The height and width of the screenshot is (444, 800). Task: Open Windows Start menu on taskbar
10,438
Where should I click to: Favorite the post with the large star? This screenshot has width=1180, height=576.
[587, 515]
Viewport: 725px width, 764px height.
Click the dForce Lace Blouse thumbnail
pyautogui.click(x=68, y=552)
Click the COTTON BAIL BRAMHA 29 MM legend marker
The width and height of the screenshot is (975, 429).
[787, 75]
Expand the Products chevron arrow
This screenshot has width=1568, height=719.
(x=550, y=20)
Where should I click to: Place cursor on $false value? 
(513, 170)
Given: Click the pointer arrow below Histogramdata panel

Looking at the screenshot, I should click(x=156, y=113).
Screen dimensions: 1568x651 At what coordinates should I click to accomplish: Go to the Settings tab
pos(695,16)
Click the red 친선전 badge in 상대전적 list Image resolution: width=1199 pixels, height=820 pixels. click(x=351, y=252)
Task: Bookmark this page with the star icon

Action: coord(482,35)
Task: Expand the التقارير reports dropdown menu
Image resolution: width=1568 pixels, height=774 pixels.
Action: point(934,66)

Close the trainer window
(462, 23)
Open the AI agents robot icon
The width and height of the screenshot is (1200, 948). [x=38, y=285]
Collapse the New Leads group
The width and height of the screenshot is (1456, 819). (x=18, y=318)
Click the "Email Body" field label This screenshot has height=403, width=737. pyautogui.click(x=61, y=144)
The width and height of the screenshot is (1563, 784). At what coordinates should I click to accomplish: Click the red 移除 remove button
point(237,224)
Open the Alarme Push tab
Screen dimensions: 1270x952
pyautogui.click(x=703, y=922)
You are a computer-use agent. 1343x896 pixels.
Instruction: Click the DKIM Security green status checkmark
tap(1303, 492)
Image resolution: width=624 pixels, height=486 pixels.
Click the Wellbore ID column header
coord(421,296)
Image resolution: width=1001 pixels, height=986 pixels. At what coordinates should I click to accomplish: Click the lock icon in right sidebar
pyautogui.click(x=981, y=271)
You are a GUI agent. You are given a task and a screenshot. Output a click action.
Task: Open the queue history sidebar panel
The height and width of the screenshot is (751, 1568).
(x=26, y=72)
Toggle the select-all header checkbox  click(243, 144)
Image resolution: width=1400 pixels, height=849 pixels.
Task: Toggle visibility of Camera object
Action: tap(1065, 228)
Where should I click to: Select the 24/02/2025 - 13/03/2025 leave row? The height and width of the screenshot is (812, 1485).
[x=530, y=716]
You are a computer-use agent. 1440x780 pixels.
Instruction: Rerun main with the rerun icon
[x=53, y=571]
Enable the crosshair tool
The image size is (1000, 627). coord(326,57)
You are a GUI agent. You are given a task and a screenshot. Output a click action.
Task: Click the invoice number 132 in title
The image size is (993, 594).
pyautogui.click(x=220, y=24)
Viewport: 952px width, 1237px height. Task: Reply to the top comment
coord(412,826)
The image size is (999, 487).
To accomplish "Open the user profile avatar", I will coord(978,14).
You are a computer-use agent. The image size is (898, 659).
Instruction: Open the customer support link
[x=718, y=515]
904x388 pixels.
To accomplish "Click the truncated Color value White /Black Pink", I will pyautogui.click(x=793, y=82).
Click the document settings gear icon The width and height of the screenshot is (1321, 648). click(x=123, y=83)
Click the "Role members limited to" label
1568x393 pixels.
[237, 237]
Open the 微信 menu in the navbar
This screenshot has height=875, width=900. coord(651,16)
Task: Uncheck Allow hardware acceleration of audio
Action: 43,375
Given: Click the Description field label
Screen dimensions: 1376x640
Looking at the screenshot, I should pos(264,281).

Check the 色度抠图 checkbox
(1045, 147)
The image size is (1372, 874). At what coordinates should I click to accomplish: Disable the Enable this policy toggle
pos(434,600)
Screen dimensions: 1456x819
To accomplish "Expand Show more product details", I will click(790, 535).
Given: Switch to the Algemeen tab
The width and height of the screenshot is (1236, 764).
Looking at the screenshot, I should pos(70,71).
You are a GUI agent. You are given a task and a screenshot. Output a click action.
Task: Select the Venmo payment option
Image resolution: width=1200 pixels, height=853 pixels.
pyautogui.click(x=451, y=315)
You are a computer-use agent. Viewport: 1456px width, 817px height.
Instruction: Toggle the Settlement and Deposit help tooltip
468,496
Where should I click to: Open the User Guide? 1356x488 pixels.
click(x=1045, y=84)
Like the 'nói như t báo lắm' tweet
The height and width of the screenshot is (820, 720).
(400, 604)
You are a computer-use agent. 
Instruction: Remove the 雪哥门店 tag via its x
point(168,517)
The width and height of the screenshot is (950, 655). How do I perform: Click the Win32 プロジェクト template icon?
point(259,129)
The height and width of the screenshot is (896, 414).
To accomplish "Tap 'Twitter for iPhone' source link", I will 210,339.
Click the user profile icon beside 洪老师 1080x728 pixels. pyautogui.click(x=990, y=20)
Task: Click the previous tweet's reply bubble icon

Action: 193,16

*****

» **WHAT IS ASKED**
Copy every row above again, substituting "position" for "coordinates" and leaving everything else unchanged.

» **FINISHED ANSWER**
The height and width of the screenshot is (444, 800). Task: Open Windows Start menu on taskbar
10,438
Where should I click to: Favorite the post with the large star? This screenshot has width=1180, height=576.
[587, 515]
Viewport: 725px width, 764px height.
Click the dForce Lace Blouse thumbnail
pyautogui.click(x=68, y=552)
Click the COTTON BAIL BRAMHA 29 MM legend marker
The width and height of the screenshot is (975, 429).
[787, 75]
Expand the Products chevron arrow
This screenshot has width=1568, height=719.
(x=550, y=20)
Where should I click to: Place cursor on $false value? 
(513, 170)
Given: Click the pointer arrow below Histogramdata panel

Looking at the screenshot, I should click(x=156, y=113).
Screen dimensions: 1568x651 At what position should I click to accomplish: Go to the Settings tab
pos(695,16)
Click the red 친선전 badge in 상대전적 list Image resolution: width=1199 pixels, height=820 pixels. click(x=351, y=252)
Task: Bookmark this page with the star icon

Action: coord(482,35)
Task: Expand the التقارير reports dropdown menu
Image resolution: width=1568 pixels, height=774 pixels.
Action: point(934,66)

Close the trainer window
(462, 23)
Open the AI agents robot icon
The width and height of the screenshot is (1200, 948). [x=38, y=285]
Collapse the New Leads group
The width and height of the screenshot is (1456, 819). (x=18, y=318)
Click the "Email Body" field label This screenshot has height=403, width=737. pyautogui.click(x=61, y=144)
The width and height of the screenshot is (1563, 784). At what position should I click to accomplish: Click the red 移除 remove button
point(237,224)
Open the Alarme Push tab
Screen dimensions: 1270x952
pyautogui.click(x=703, y=922)
You are a computer-use agent. 1343x896 pixels.
Instruction: Click the DKIM Security green status checkmark
tap(1303, 492)
Image resolution: width=624 pixels, height=486 pixels.
Click the Wellbore ID column header
coord(421,296)
Image resolution: width=1001 pixels, height=986 pixels. At what position should I click to accomplish: Click the lock icon in right sidebar
pyautogui.click(x=981, y=271)
You are a GUI agent. You are given a task and a screenshot. Output a click action.
Task: Open the queue history sidebar panel
The height and width of the screenshot is (751, 1568).
(x=26, y=72)
Toggle the select-all header checkbox  click(243, 144)
Image resolution: width=1400 pixels, height=849 pixels.
Task: Toggle visibility of Camera object
Action: tap(1065, 228)
Where should I click to: Select the 24/02/2025 - 13/03/2025 leave row? The height and width of the screenshot is (812, 1485).
[x=530, y=716]
You are a computer-use agent. 1440x780 pixels.
Instruction: Rerun main with the rerun icon
[x=53, y=571]
Enable the crosshair tool
The image size is (1000, 627). coord(326,57)
You are a GUI agent. You are given a task and a screenshot. Output a click action.
Task: Click the invoice number 132 in title
The image size is (993, 594).
pyautogui.click(x=220, y=24)
Viewport: 952px width, 1237px height. Task: Reply to the top comment
coord(412,826)
The image size is (999, 487).
To accomplish "Open the user profile avatar", I will coord(978,14).
You are a computer-use agent. The image size is (898, 659).
Instruction: Open the customer support link
[x=718, y=515]
904x388 pixels.
To accomplish "Click the truncated Color value White /Black Pink", I will pyautogui.click(x=793, y=82).
Click the document settings gear icon The width and height of the screenshot is (1321, 648). click(x=123, y=83)
Click the "Role members limited to" label
1568x393 pixels.
[237, 237]
Open the 微信 menu in the navbar
This screenshot has height=875, width=900. coord(651,16)
Task: Uncheck Allow hardware acceleration of audio
Action: 43,375
Given: Click the Description field label
Screen dimensions: 1376x640
Looking at the screenshot, I should pos(264,281).

Check the 色度抠图 checkbox
(1045, 147)
The image size is (1372, 874). At what position should I click to accomplish: Disable the Enable this policy toggle
pos(434,600)
Screen dimensions: 1456x819
To accomplish "Expand Show more product details", I will click(790, 535).
Given: Switch to the Algemeen tab
The width and height of the screenshot is (1236, 764).
Looking at the screenshot, I should pos(70,71).
You are a GUI agent. You are given a task and a screenshot. Output a click action.
Task: Select the Venmo payment option
Image resolution: width=1200 pixels, height=853 pixels.
pyautogui.click(x=451, y=315)
You are a computer-use agent. Viewport: 1456px width, 817px height.
Instruction: Toggle the Settlement and Deposit help tooltip
468,496
Where should I click to: Open the User Guide? 1356x488 pixels.
click(x=1045, y=84)
Like the 'nói như t báo lắm' tweet
The height and width of the screenshot is (820, 720).
(400, 604)
You are a computer-use agent. 
Instruction: Remove the 雪哥门店 tag via its x
point(168,517)
The width and height of the screenshot is (950, 655). How do I perform: Click the Win32 プロジェクト template icon?
point(259,129)
The height and width of the screenshot is (896, 414).
To accomplish "Tap 'Twitter for iPhone' source link", I will 210,339.
Click the user profile icon beside 洪老师 1080x728 pixels. pyautogui.click(x=990, y=20)
Task: Click the previous tweet's reply bubble icon

Action: 193,16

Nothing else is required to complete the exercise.